Autre front : la CGT déplore que « les seuils d'accès ne soient plus liés aux diplômes, mais à la classification ». « Bref, résume Fabien Gâche, délégué central adjoint CGT, la direction consacre la philosophie de la compétence au détriment de l'expérience et des qualifications. »

De 18 à 2 filières de métiers
L'organisation accorde néanmoins certaines vertus au nouveau système. « L'aspect positif de l'accord est lié à la simplification, en termes de classifications. De dix-huit filières de métiers, on est passé à deux. » La première concerne l'exploitant industriel, les APR y ont des coefficients situés entre 165 et 215 points. La seconde, filière de conducteur d'installations, qui débute à 185 points, finit à 260 points. « Autre sujet appréciable, se réjouit le délégué syndical, désormais, le personnel de production peut aller au-delà de 215 points, ce qui n'était pas le cas jusqu'à présent. »
En revanche, poursuit-il, « des bacs pros peuvent se retrouver dans les deux filières, puisqu'ils bénéficient d'un coefficient 185. Ce qui signifie qu'à l'entrée, des jeunes, avec les mêmes diplô- mes et la même ancienneté, ne bénéficient pas automatiquement des mêmes chan- ces d'évolution ». Plus dommageables, selon la CGT, les modes de passage à une position supérieure, « qui ne sont pas conditionnés à la qualification ou à l'expérience acquise, mais à l'exercice de compétences dans l'emploi et autour de l'emploi (comportementales), c'est-à-dire qui répondent à des critères subjectifs ».

Atteinte d'objectifs
Même si l'accord n'en fait pas état formellement, l'organisation syndicale redoute, par ailleurs, que cette subjectivité se nourrisse de paramètres bel et bien tangibles : des critères d'atteinte d'objectifs. « Dans les faits, assure Fabien Gâche, si l'on fixe à 30 % le gain de productivité sur un poste, le salarié devra s'y soumettre sous peine de voir son supérieur hiérarchique ne pas lui valider ses compétences. »

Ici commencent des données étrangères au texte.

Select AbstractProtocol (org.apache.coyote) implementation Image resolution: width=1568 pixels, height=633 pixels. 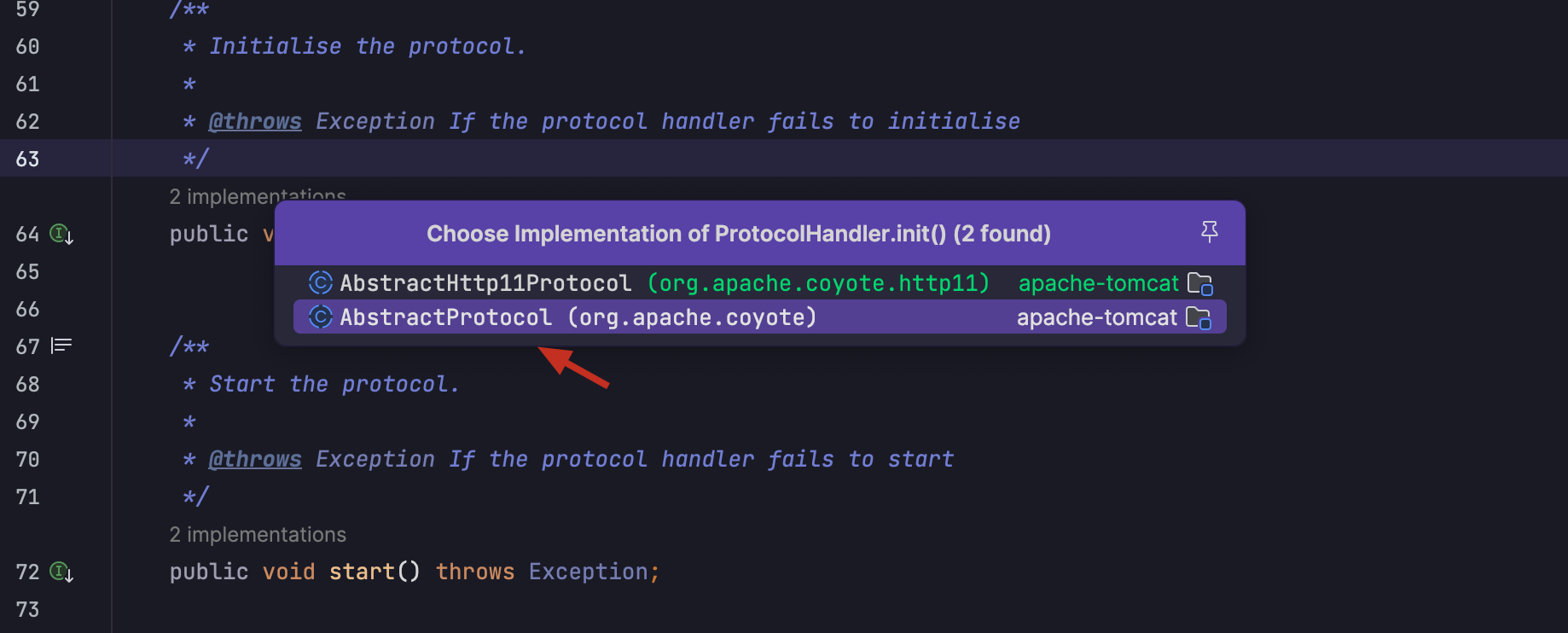(x=759, y=316)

Enfin, la CGT reste sceptique face à l'étroitesse de l'enveloppe consentie pour la mise en place du système, qui « n'incitera pas, d'après elle, les supérieurs hiérarchiques à valider les compétences ».

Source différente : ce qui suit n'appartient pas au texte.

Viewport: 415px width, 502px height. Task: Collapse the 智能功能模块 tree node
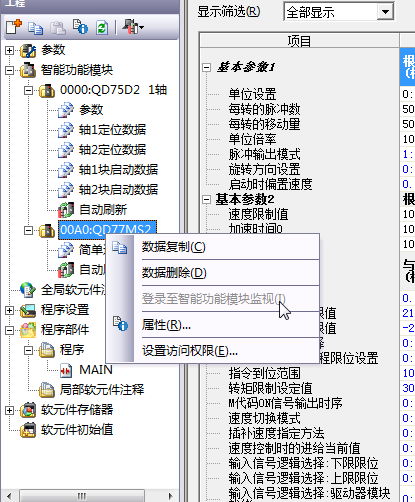coord(9,70)
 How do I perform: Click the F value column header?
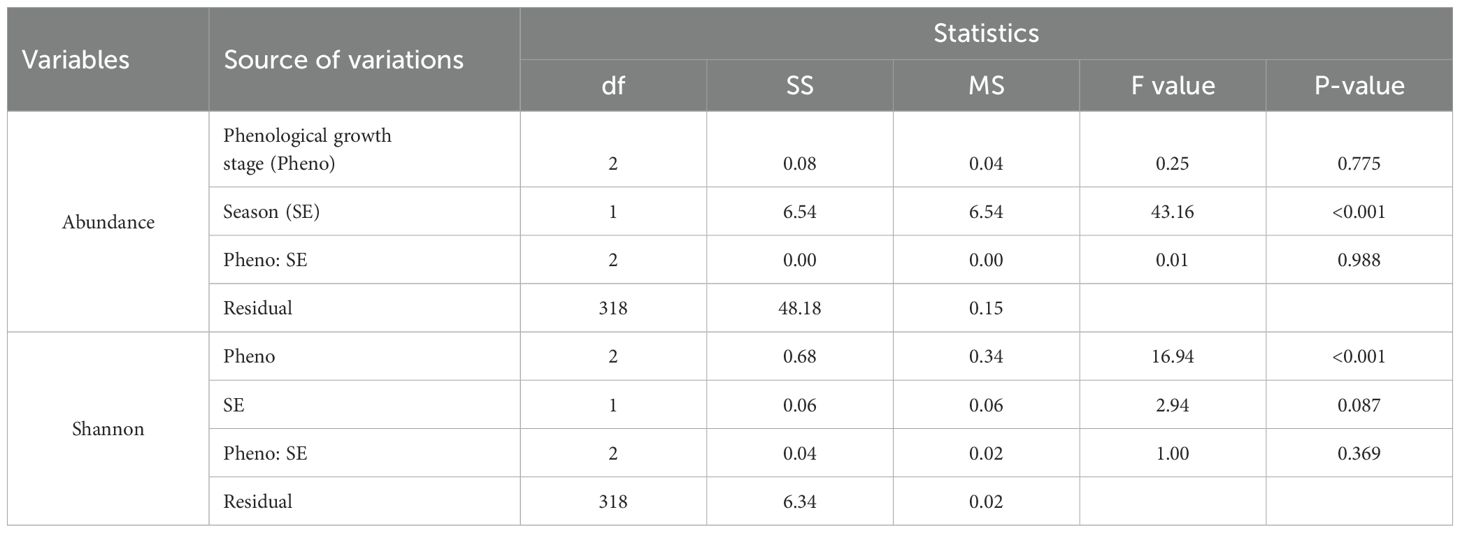point(1172,85)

Explications : au cours des négociations salariales, ce nouveau dispositif a été évalué à 0,2 % de la masse salariale et accompagne les formations traditionnelles qui, elles, représentent déjà quarante heures par personne et par an. Cette nouvelle mesure n'engendre pas de coûts supplémentaires en termes de formation, car elle s'inscrit dans le cadre de l'augmentation annuelle des budgets formation. D'où le scepticisme de l'organisation syndicale. En tout état de cause, la DRH s'est fixé comme objectif, dans le cadre de son plan d'évolution 2002, une progression pour 50 % des opérateurs, par le biais de la validation des blocs de compétences.